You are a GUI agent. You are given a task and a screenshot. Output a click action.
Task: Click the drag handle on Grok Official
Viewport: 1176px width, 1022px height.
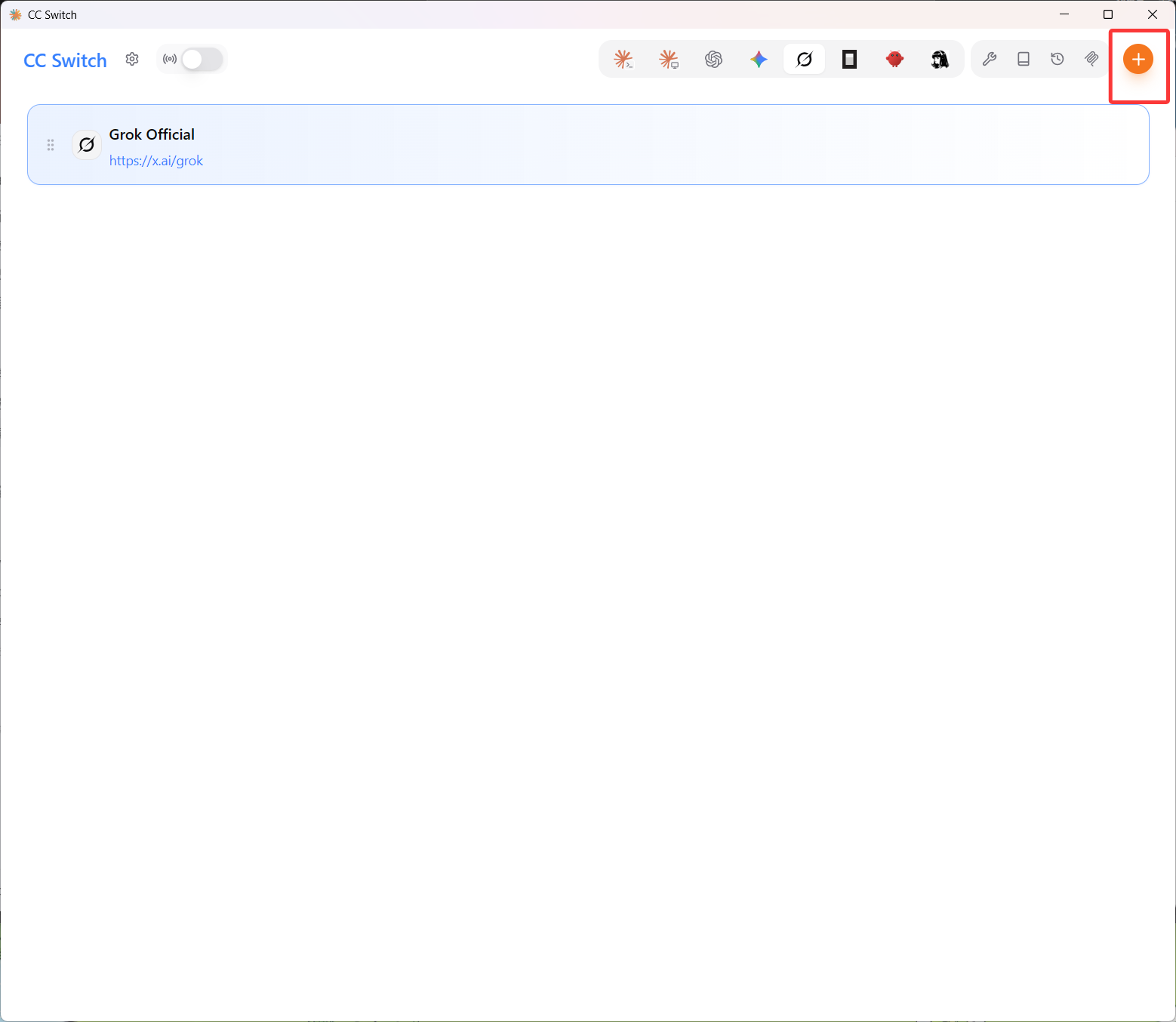(x=51, y=145)
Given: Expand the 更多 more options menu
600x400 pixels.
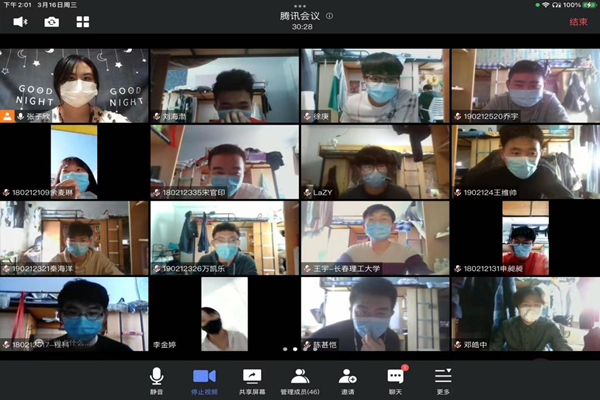Looking at the screenshot, I should point(443,379).
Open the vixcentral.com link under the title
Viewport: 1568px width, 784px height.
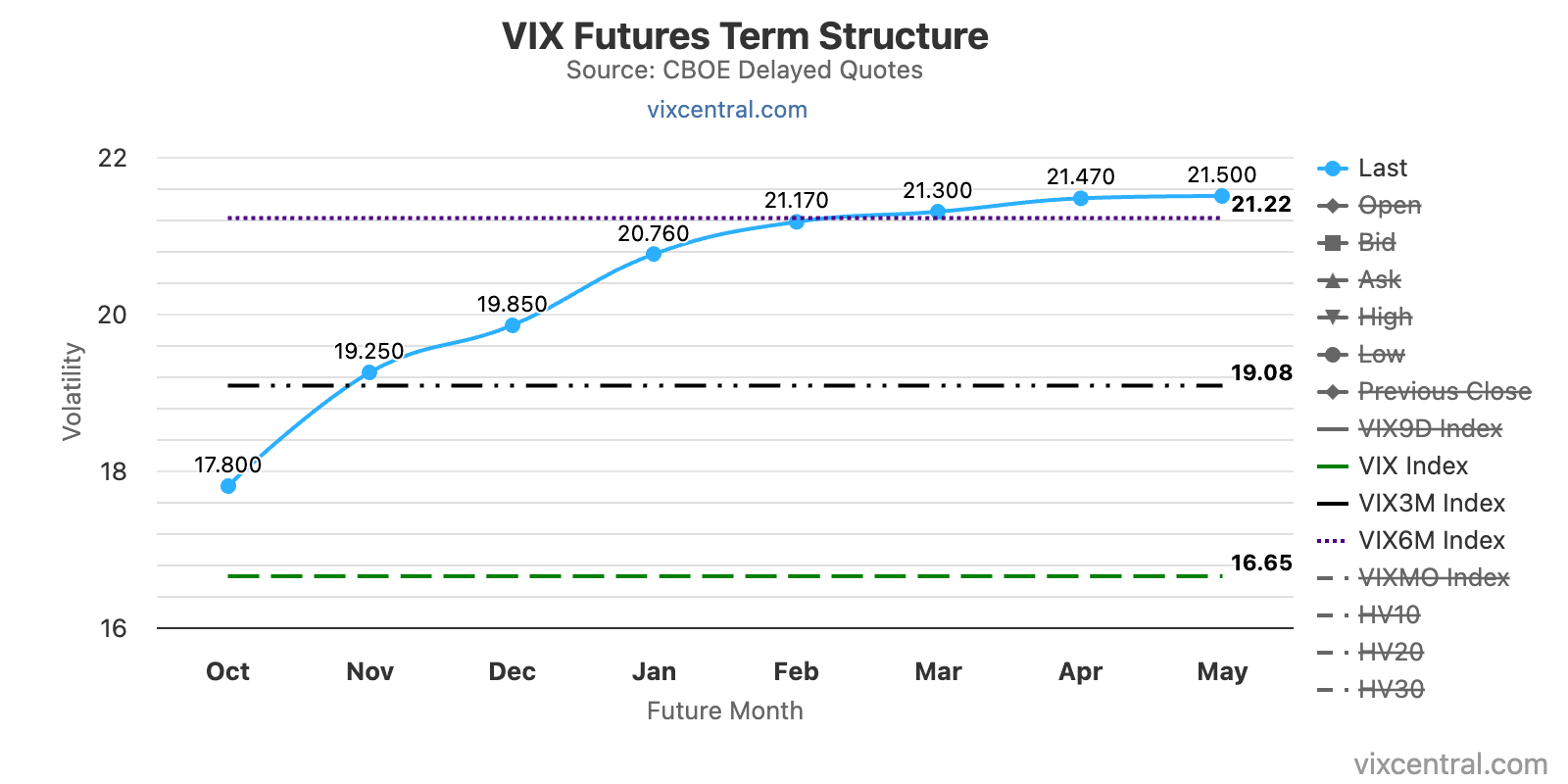pos(727,110)
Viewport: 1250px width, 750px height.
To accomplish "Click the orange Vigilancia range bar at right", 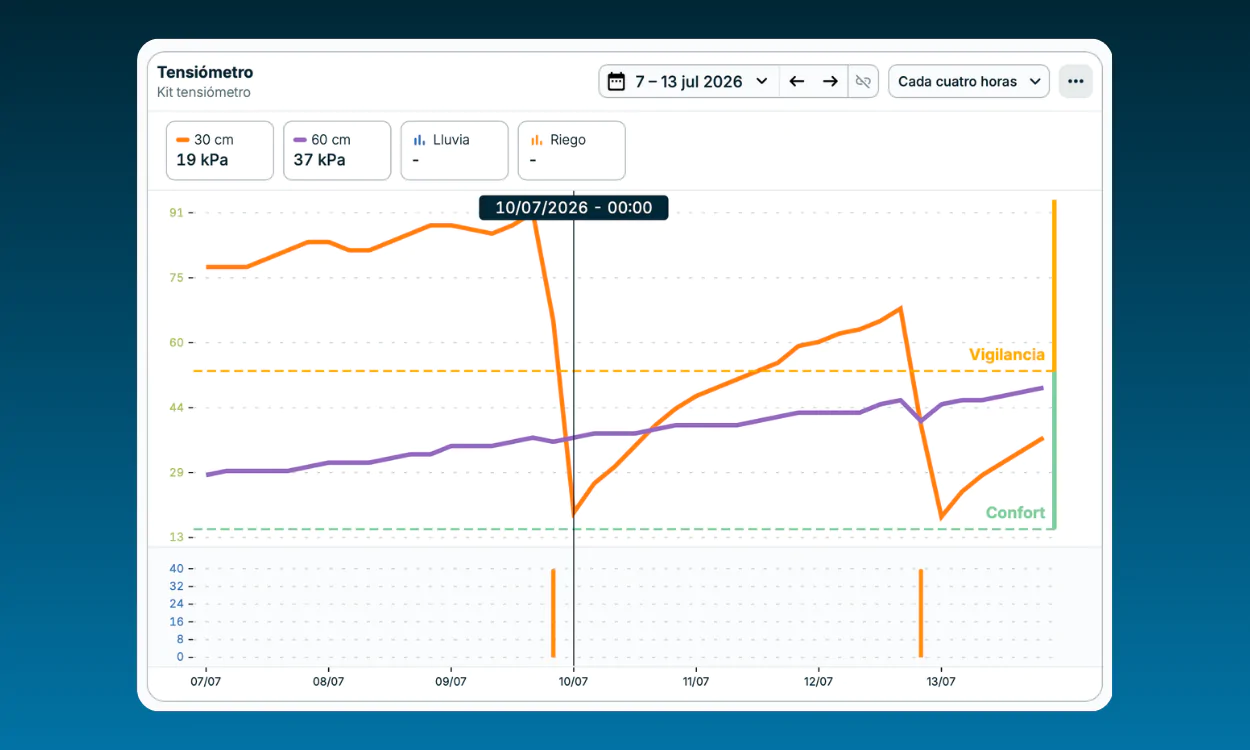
--
Take only the line containing "Viewport: 1250px width, 750px height." and every line after it to the end of the entries, and copy them exactly, pictures excluded.

= WRITTEN SOLUTION =
Viewport: 1250px width, 750px height.
To accomplish "Click the orange Vigilancia range bar at right", 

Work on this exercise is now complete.